Old town exploration
We were now finally free to explore Quito and relax a little as our admin work had been done. We decided to try for a free walking tour offered by the Secret Garden Hostel weekdays at 10.30am but unfortunately was not running on the day we tried to go. The lady working there was really helpful and gave us all the information we needed to do it on our own.
The highlight of old town was the Basillica del Voto national. This is one of the best churches we have seen on our trip. The original design is based loosely on the Notre Dame church in Paris. What makes this Basillica unique are the gargoyles representing Ecuadors native animals placed around the outside.
We climbed to the top of the tower to check out the views of the city from the tower ($2pp) and were not disappointed. It’s not a climb for those suffering fear of heights. First we walked up a short set of stairs reaching a room with beautiful mosaic window and a view of the main cathedral area from above.
We then walked across what was effectively a narrow wooden bridge (which wobbles a little as you move) that actually walks above the main cathedral area that led us to the outside ladder staircases.
Next there were multiple ladder stair cases to climb which is definitely not for someone that is afraid of heights.
We then made it to the top with amazing views of the clock tower and panoramic views of the city
Lunch for champions
Many places in Quito offer “Lunch of the day”. Around $1.50-$2.50 consisting of soup (chicken or beef and vegetable), a main dish (chicken, beef and rice etc) and a juice. Below are a few of our menu of the day meals which put us both into food comas. There was one place we were stupid enough to buy one each instead of two, as you never know what portion size you are going to get, and we ended up having to take it away and eat if for dinner.

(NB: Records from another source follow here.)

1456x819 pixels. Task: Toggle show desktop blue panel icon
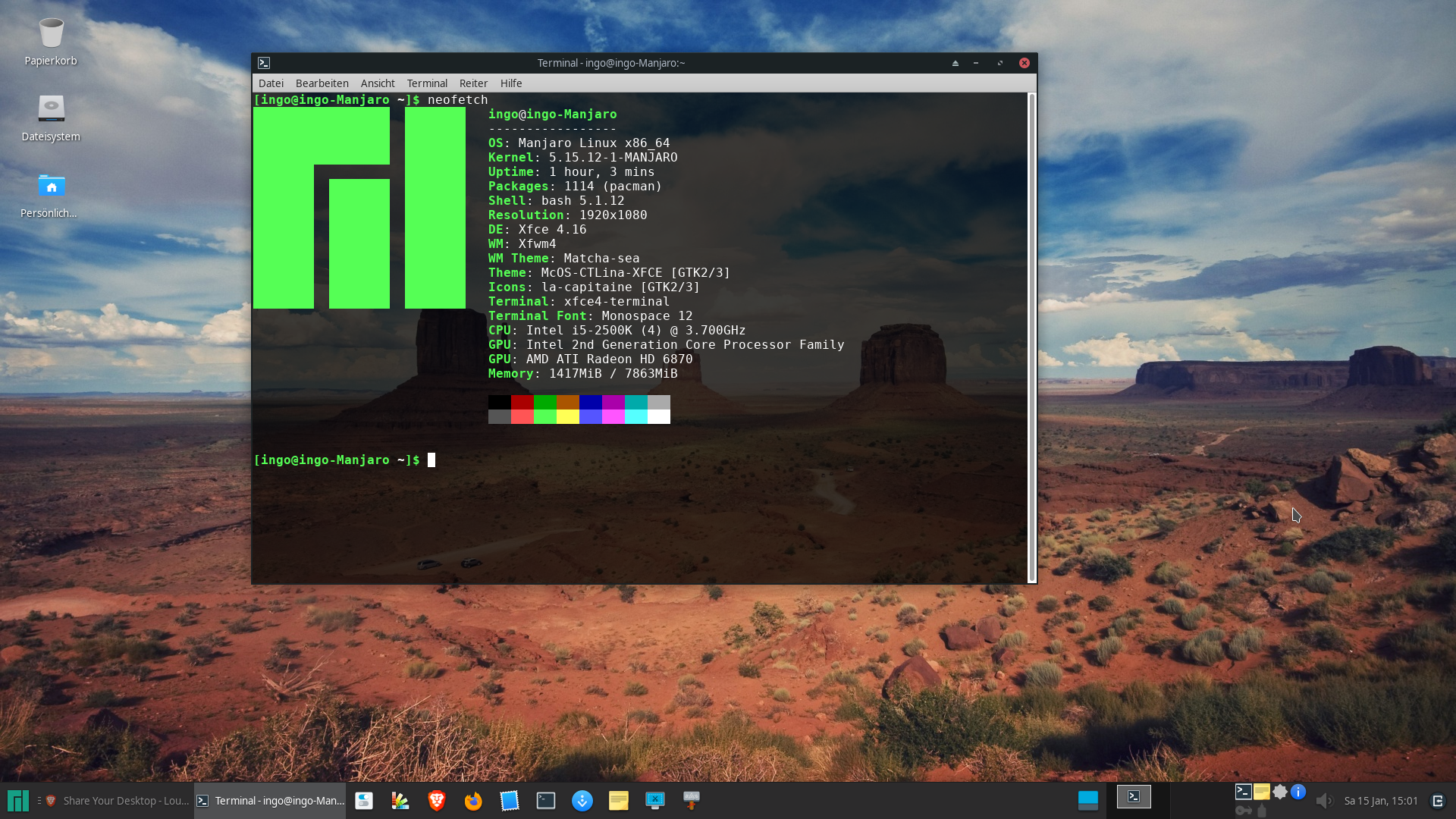click(1087, 801)
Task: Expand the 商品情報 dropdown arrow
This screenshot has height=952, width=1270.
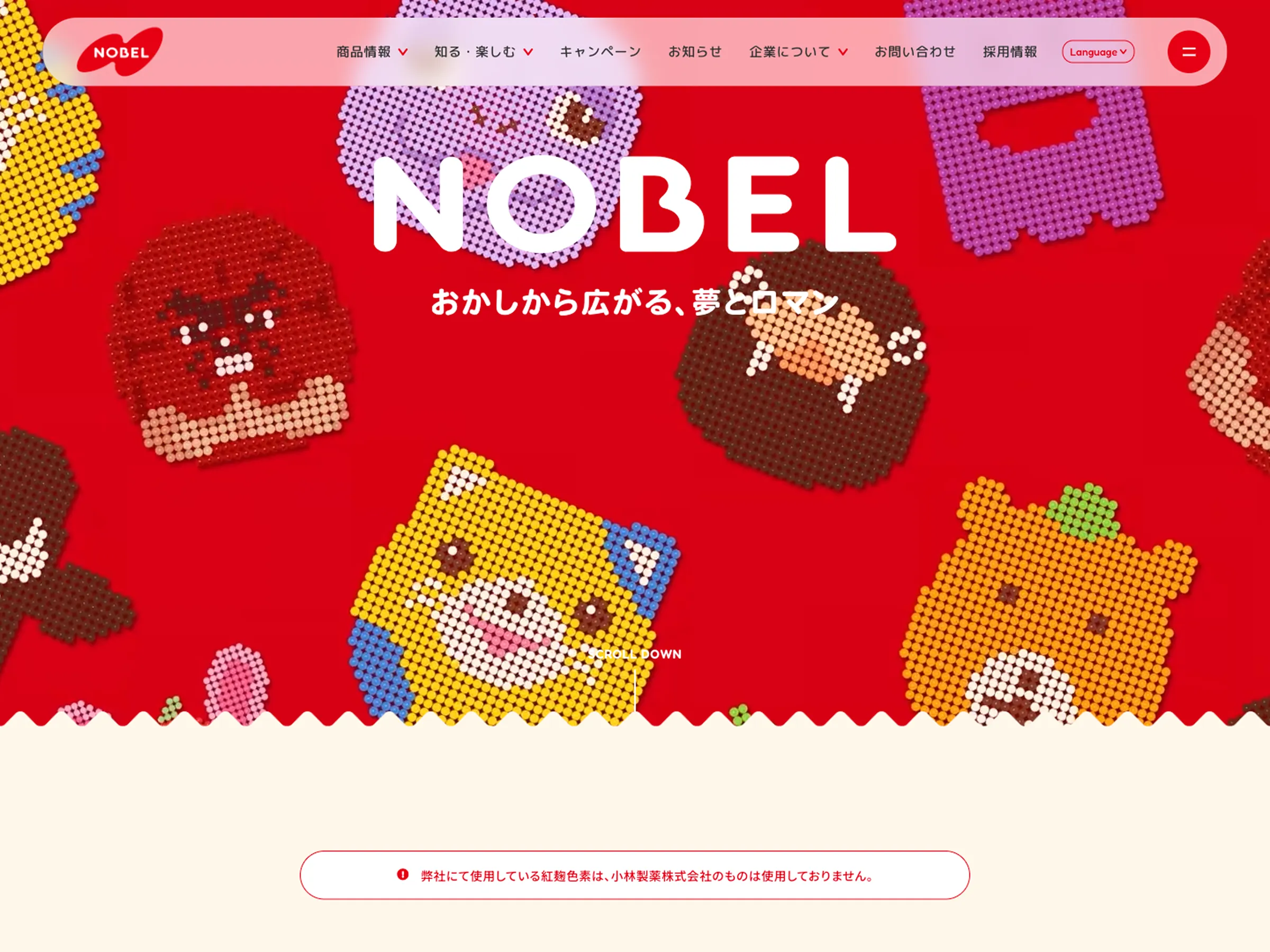Action: coord(403,52)
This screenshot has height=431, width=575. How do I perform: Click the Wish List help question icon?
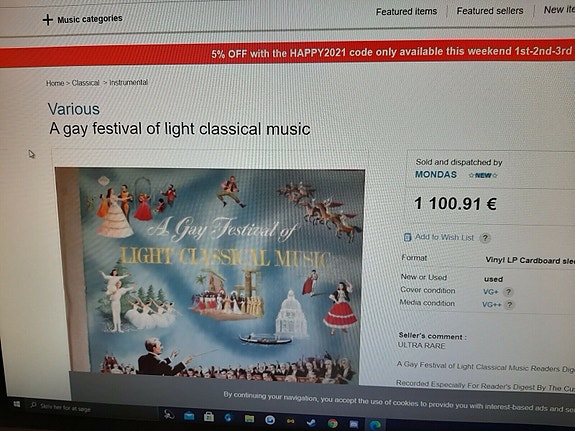[x=485, y=238]
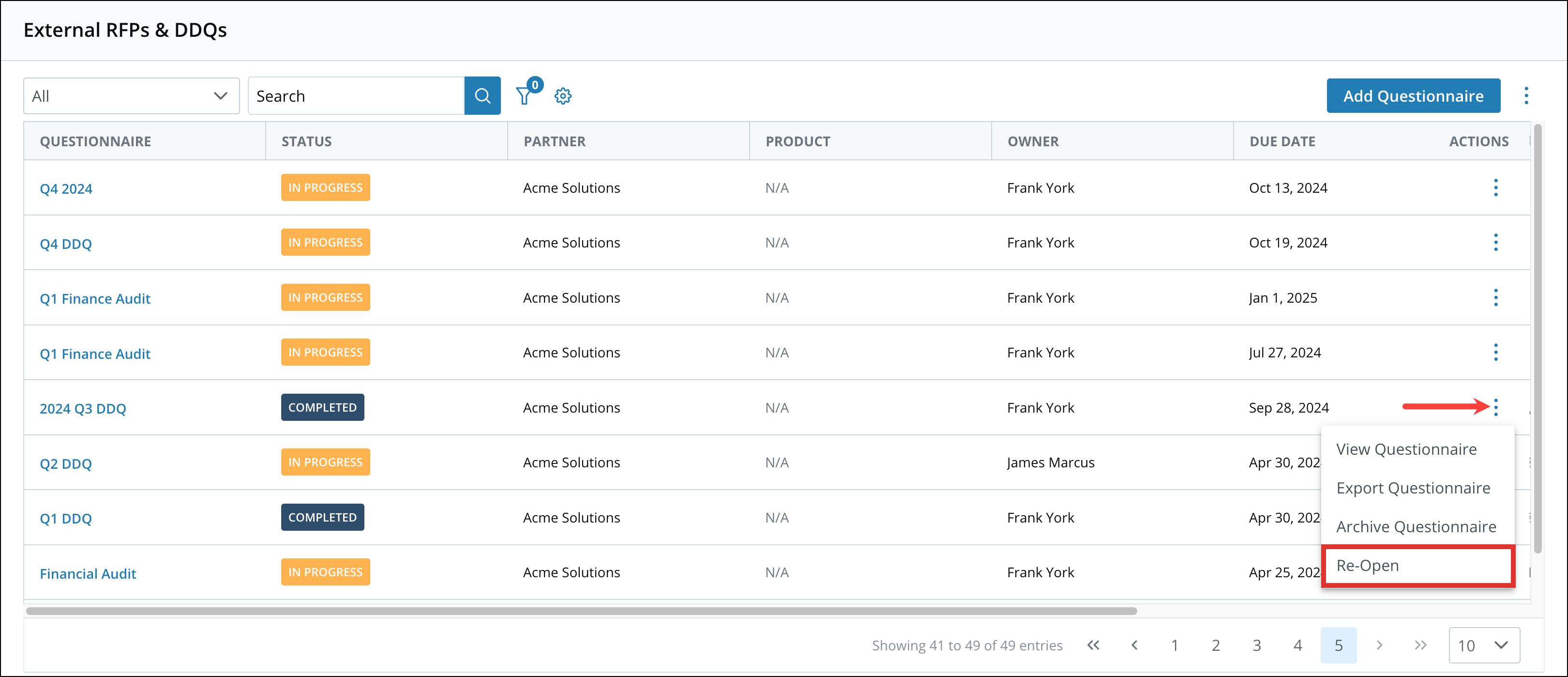Screen dimensions: 1568x677
Task: Open actions menu for Jan 1, 2025 row
Action: (x=1495, y=297)
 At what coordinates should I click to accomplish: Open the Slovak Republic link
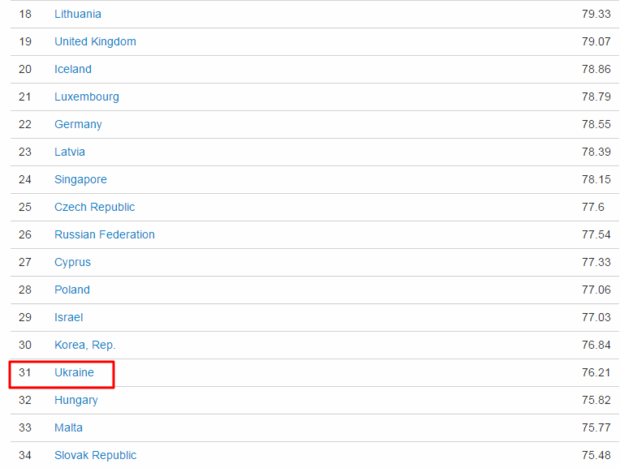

Visiting Mitad del Mundo – Middle of the World – The Equator
For the budget conscious travellers out there, avoid the tour and try out Quito’s bus system for a cheap alternative and to see the real Quito in action. Always be extremely careful of your valuables when using public transit, anywhere in the world. We took a metrobus to Ofelia station in the north of the city for 25 cents each. You then connect directly to a bus labelled “Mitad del Mundo” which costs another 15 cents each. This drops you a 1 minute walk from the entrance for less than a price of a Coca Cola. Admittedly, the downside is this trip can take the best part of 90 minutes each way depending on where you’re staying in Quito.
The entrance to this “tourist attraction” cost $3 per person including free entry to a number of small museums located on the same property. The main attraction is the huge monument and the painted yellow line to signify the split between the Northern and Southern hemispheres.
This isn’t the real middle of the world
If you look at the photo below taken of a postcard, you can see that the real equatorial line is some 240 metres North of where the monument currently stands. This is due to the advent of GPS technology which later and more accurately determined where the line actually exists.